Police must deal with Zanu PF terror gangs

HARARE – The resurfacing of terror gangs in several parts of the country — all of which are linked in one way or the other to the ruling Zanu PF — is indeed worrying.

Their resurfacing must be least surprising as it is a reminder of the impending 2018 elections. Innocent and unsuspecting citizens are taken advantage of and fleeced of various amounts of money in the name of the party.

Mbare has for long been the epicentre of terror gangs with the dreaded Jim Kunaka-led Chipangano.

However, in recent years, terror gangs have spread to other towns and even growth points and rural areas.

Chipangano became infamous for demanding money from commuter as well as bus operators at Mbare Musika.
Every bus that picked up passengers from the popular bus rank would have to pay a fee.

Although members of the gang claimed that proceeds went to the party, nobody ever admitted to receipting anything from Chipangano in the higher party hierarchy.

The operations of the terror group was that they carried out their criminal activities in broad daylight, with reports that were made to the police on the gang’s activities never getting investigated, giving credence to the theory that indeed some officials high up the party hierarchy benefitted from the illicit activities.

Only last week, there were reports that farmers who bring their produce to Mbare Musika from rural areas have been the latest victims having lost huge amounts of money to Chipangano.

The group is reportedly now led by Mbare ward 4 chairperson Kuda Mavhaza, who is believed to be operating with the blessings of Harare provincial youth leader Edson Takataka.
During Kunaka’s time, Chipangano had even set up a branch in Mutare.

Kwekwe has another notorious group, Al Shabaab — named after the Somalia-based terrorist affiliate of al-Qaeda, fighting to turn the country into a fundamentalist Islamic State, which has been blamed for many attacks in the Midlands Province.

The groups have one thing in common.

They ride on the fear they instil in residents and traders, and fleece them of their hard-earned cash. Obviously, nobody receipts the money, making the illicit activity fertile ground for self-enrichment for those in control of the gangs.

The fact that police do not seem keen to probe reports of the activities of the gangs is disturbing.

One of the victims in the Mbare case last week claims he reported to Mbare Police Station under case number RRB3200675 and even brought police officers to effect arrest, but nothing was done with the officers reportedly claiming the group was a violent clique.

Terror gangs — which are very militant in nature — are not new in Zanu PF.

It appears this confirms Zanu PF’s perennial sense of insecurity which forces it to thrive on violence most of the time.
The emergence of Green Bombers — graduates of youth training institutions that were the brainchild of the late Zanu PF political commissar Border Gezi — have often played critical roles in the aid of Zanu PF in pre-election periods, benefitting the ruling party immensely in the process.

Zimbabweans need not forget the notorious bases in the run-up to the June 2008 presidential run-off poll. Citizens were literally force-marched to Zanu PF rallies at bases that had been set up, particularly in high-density suburbs and rural areas.

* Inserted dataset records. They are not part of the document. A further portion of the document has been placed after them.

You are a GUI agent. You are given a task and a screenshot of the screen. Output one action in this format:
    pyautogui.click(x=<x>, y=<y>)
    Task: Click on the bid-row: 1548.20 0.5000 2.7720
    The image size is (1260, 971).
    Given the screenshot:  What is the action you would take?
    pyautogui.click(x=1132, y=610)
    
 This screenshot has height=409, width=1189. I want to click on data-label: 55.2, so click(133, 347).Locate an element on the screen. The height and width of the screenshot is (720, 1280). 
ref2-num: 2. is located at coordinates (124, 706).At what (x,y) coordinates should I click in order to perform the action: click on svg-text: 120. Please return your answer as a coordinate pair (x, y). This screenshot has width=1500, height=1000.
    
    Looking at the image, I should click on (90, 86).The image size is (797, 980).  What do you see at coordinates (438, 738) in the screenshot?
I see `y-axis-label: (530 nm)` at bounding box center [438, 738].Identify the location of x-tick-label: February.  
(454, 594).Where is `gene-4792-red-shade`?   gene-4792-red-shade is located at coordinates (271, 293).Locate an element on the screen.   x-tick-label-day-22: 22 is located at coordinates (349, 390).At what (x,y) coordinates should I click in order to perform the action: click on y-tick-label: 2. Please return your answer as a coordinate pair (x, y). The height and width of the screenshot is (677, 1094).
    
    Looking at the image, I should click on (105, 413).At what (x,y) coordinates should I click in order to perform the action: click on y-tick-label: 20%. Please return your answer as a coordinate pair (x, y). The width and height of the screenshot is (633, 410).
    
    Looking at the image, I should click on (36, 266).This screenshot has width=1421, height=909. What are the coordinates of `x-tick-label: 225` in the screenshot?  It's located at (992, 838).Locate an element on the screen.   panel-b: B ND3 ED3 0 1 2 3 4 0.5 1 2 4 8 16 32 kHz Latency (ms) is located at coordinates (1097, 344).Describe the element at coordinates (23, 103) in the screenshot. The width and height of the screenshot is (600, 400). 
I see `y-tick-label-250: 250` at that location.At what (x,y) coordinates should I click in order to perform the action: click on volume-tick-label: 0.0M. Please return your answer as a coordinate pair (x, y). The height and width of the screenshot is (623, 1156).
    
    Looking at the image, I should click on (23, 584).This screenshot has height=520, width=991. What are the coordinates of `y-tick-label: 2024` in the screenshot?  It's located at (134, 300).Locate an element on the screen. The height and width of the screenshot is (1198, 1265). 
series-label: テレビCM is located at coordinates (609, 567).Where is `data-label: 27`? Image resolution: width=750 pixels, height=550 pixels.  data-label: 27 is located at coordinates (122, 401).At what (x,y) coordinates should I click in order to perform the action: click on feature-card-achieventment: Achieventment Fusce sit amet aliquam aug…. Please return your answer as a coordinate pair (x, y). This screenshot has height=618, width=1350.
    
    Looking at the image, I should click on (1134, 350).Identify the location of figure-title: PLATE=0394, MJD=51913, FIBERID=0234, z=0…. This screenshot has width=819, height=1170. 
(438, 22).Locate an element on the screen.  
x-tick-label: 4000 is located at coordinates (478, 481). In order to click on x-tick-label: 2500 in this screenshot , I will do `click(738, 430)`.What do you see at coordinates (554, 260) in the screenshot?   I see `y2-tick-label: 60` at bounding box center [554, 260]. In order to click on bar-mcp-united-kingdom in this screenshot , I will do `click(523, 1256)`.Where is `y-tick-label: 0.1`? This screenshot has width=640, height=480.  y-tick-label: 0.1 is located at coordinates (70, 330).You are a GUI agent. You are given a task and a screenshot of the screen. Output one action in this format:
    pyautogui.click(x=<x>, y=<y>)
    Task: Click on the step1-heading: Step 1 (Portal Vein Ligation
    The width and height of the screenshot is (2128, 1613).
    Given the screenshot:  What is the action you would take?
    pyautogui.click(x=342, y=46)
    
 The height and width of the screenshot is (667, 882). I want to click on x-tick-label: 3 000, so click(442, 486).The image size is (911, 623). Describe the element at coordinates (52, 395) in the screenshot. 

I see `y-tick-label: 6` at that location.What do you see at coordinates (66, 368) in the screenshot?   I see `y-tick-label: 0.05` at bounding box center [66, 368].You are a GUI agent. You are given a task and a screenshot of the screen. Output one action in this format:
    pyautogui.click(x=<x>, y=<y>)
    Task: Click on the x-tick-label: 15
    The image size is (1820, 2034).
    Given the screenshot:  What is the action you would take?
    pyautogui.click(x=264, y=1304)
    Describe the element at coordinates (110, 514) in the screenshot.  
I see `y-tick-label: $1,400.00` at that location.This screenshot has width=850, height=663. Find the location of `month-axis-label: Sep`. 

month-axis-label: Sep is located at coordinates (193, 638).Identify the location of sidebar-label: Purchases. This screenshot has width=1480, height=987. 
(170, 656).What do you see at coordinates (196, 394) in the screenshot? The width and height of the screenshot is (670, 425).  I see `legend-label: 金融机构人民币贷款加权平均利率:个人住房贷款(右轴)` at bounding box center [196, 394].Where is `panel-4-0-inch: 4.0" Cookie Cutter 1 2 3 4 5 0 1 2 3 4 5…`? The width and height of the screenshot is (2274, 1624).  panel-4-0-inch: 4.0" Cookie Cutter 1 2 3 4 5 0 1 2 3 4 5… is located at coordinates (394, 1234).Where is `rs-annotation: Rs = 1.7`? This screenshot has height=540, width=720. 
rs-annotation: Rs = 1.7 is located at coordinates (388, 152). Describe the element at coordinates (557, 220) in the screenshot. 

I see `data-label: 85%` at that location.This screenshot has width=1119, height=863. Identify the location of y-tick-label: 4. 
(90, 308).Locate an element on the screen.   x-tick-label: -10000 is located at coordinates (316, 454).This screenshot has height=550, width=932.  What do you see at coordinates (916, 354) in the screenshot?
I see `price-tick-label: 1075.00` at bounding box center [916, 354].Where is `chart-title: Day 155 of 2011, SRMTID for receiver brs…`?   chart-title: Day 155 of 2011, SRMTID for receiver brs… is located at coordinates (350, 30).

The experiences of March 2008 — when President Robert Mugabe lost for the first time in an election, to Morgan Tsvangirai of the MDC — forced Zanu PF to resort to violent and coercive tactics which could only thrive through the use of militant party groupings in the mould of Chipangano and the “Green Bombers”.

Their role was to instil fear in the electorate for the benefit of Zanu PF and until today, the fear factor remains a key determinant of poll results in Zimbabwean elections.

For that reason, the police must apprehend terror gangs as soon as their presence is reported to them.